*** Begin section ***
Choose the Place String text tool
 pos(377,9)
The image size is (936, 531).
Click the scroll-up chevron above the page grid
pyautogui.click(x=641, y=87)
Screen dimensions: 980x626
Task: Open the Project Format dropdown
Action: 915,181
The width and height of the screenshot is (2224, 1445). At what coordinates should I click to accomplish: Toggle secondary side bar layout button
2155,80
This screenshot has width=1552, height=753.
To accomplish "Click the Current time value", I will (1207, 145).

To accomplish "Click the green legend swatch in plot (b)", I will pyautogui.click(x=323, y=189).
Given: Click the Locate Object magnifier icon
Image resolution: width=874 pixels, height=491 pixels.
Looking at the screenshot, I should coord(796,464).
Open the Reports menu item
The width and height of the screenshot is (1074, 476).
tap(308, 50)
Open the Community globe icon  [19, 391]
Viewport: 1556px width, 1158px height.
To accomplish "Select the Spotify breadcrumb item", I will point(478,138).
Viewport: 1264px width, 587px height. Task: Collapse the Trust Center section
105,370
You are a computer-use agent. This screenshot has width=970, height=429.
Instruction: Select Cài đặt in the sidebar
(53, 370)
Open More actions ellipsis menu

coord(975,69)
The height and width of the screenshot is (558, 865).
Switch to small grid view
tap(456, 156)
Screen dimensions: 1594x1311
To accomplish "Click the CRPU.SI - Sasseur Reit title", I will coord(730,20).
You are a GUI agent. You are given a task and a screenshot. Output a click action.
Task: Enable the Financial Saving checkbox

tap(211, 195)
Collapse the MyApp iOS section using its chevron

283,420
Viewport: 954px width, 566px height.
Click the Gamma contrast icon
*** End section ***
*Exercise brief*:
The response must consist solely of the lines from the one with "Viewport: 954px width, 566px height." through the end of the listing above, copied exactly; please include the first and the last.

*Response for this exercise*:
Viewport: 954px width, 566px height.
Click the Gamma contrast icon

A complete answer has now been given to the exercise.